Maria uses a back entrance and takes the hospital’s service elevator to Ari’s floor to avoid cameras and camped-out press. Artemis ushers her in, bypassing Jackie’s blockade. Ari told Artemis to call. He didn’t ask the nurses, but wished to keep her visit quiet, subdued. Ari appears a lump, more flesh than spirit, and when Maria sees him, oxygen mask fixed firmly to his face, she gasps. This isn’t the man she knew. Then she sees his eyes. They’re Ari’s eyes, still fierce though not as fierce, still yearning. She imagines even now he’s undressing her, stripping her undergarments away. She wouldn’t put it past him, and this makes her smile. She takes a chair at his side.

“Ari,” she whispers. “It’s me.”

He’s warm, and she touches his hand, absorbing some small portion of his warmth.

“Oh Ari,” she whispers once more.

She watches his eyes and he watches hers, both of them holding the silence. She gazes at his heart monitor, the accordion that controls his breathing. She takes in the antiseptic scent. He doesn’t say a word, but seems lucid, and for the next few hours, she holds his hand, unmoving but moved. There’s no aria, no tearful parting. She’s surprised how calm she is, surprised she holds herself together. Her mind fades to shared memories—not of their child or Ari’s absence at that time, but the boat, their parties, the people they knew and entertained, getting caught in flagrante one night by the Churchills when they made love out at the boat’s bar. She speaks to him now. She whispers, sharing her thoughts, and he smiles and smiles again. Artemis looks in. “It’s time to go.” Maria stands and kisses Ari’s cheek and turns to leave.

7.

Maria removes herself from the scene, leaving Paris before news of Ari’s passing hits the papers. She expects the press to seek her out and she doesn’t want to be there, feeding their thirst for drama. She has given them too much, both in life and on stage, and she doesn’t wish to grant them any more. When she hears he’s dead, she’s in Key West, staying at a friend’s beachside villa. She has traveled here with Bruna and Ferrucio and the dogs, and she spends her days sitting in the sun, swimming, walking the beach. Some days, she stays indoors.

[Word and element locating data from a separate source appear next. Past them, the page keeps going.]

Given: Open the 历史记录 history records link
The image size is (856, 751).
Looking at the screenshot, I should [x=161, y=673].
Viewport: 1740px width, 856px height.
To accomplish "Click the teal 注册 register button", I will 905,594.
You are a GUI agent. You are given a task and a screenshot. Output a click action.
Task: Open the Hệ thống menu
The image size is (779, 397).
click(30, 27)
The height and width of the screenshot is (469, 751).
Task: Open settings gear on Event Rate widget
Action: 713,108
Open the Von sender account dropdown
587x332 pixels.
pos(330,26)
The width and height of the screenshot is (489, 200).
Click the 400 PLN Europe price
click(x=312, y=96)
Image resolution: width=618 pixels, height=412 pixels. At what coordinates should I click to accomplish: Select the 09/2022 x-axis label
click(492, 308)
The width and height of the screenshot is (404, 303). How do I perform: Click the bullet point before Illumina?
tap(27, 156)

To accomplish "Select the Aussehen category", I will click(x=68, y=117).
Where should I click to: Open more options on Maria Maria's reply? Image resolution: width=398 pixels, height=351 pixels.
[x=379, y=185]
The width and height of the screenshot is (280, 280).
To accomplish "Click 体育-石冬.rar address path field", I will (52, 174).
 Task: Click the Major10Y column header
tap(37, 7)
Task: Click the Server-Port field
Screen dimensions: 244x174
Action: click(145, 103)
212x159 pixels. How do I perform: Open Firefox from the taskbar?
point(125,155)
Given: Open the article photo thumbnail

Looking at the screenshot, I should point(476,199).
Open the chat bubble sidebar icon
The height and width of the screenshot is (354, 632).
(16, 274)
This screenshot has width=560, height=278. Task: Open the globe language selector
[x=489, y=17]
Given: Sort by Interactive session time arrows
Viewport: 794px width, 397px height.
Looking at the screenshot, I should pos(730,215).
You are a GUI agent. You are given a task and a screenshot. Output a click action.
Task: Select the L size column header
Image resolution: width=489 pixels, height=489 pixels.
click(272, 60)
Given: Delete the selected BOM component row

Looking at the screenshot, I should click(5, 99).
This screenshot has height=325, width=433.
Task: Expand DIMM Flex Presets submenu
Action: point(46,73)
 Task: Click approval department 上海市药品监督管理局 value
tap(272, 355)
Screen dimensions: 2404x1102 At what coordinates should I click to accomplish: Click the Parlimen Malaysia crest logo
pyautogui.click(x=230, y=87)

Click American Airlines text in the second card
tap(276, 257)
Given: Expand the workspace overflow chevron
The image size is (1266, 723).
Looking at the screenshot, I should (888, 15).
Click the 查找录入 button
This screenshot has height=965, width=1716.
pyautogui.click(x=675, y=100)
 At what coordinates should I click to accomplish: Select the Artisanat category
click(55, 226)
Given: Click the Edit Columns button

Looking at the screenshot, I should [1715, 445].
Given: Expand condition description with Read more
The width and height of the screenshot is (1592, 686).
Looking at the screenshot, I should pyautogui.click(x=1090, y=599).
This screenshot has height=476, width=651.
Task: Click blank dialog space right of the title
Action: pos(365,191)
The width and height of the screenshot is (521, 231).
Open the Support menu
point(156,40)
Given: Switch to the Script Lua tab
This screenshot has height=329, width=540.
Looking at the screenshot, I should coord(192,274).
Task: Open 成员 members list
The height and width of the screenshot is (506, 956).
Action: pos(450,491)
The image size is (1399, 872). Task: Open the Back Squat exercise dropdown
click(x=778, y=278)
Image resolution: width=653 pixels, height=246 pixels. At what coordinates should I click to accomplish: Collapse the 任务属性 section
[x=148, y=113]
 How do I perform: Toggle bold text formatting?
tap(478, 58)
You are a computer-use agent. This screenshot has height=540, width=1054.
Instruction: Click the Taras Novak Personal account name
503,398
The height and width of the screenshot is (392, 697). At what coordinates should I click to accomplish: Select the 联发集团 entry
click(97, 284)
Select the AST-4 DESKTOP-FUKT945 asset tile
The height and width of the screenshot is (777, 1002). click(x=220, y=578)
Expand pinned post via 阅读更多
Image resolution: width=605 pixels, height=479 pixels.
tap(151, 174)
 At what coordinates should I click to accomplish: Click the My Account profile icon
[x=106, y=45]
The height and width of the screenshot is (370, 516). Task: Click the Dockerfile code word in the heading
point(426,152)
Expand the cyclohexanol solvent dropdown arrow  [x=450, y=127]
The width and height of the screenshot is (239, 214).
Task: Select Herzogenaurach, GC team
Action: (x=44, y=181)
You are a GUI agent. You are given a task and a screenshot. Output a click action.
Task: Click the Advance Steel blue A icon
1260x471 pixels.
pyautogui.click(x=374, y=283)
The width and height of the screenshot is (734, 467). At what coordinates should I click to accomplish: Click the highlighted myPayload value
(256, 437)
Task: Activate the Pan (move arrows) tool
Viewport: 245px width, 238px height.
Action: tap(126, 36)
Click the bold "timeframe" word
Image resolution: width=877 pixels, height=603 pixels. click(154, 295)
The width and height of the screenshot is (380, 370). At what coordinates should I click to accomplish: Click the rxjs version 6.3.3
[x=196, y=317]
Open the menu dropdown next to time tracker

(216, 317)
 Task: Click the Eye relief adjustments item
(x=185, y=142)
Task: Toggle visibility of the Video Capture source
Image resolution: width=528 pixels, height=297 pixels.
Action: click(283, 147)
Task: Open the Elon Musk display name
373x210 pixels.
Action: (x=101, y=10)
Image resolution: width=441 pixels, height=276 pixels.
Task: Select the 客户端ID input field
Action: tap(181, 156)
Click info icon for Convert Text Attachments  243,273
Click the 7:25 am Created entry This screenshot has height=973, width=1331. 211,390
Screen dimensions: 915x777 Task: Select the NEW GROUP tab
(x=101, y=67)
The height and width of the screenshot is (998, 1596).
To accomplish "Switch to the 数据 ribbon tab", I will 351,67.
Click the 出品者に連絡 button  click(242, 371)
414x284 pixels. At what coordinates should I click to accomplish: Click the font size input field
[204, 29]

She’s in mourning in a place that isn’t conducive to mourn—the sun, the sand, the sound of surf. She’d be racked with guilt if she’d been his wife, but as a mistress, it seems appropriate to flout convention—no black, no veil, just the bright red glare of rising and setting suns. She has no place in this loss, though she feels it whole and watches Jackie play the role well. The woman weeps but her weeping’s on repeat, a practiced widow’s gesture, and Maria, astute at acting, spots the subterfuge, the deceit. It should consume her, fill her with anger, but it doesn’t. She feels sorry for the choices they’ve made—Ari turning from the happiness Maria had offered, Jackie accepting a loveless marriage. And for what? Convenience? Wealth? It does no good to probe. It’s done, finished, and Maria can finally move on, consigning this part of her life to sentiment.

She walks the beach and enjoys the sand. One afternoon when she comes in, Bruna hands her a package. “What’s this?” she says. She turns it over—the box wrapped in brown paper, forwarded on from Paris. She peels opens the top, revealing a row of envelopes, correspondence, the letters she sent Ari over the years. She can’t help but loose a sigh.

She heads for the veranda, flipping through with swift fingers. It doesn’t surprise her they’re arranged chronologically. He wouldn’t have achieved what he had if he hadn’t been so thoroughly organized. But their sheer volume overwhelms her. This is all of it, everything they were. “What’s this?” she’d asked Bruna when she returned, and now she has an answer. This is everything—each nuance and insinuation, each argument and resolution, the things they said and didn’t, each memory affixed to paper. She sits, and as the day draws on, she plucks them up and reads. A warm glow suffuses her body, the sun’s glow, feverish, hypnotic, and she becomes enraptured. It feels as if she and Ari, like Norma and Pollione, have settled their differences, resigned themselves to fate, and hand-in-hand, walked into the fire, together.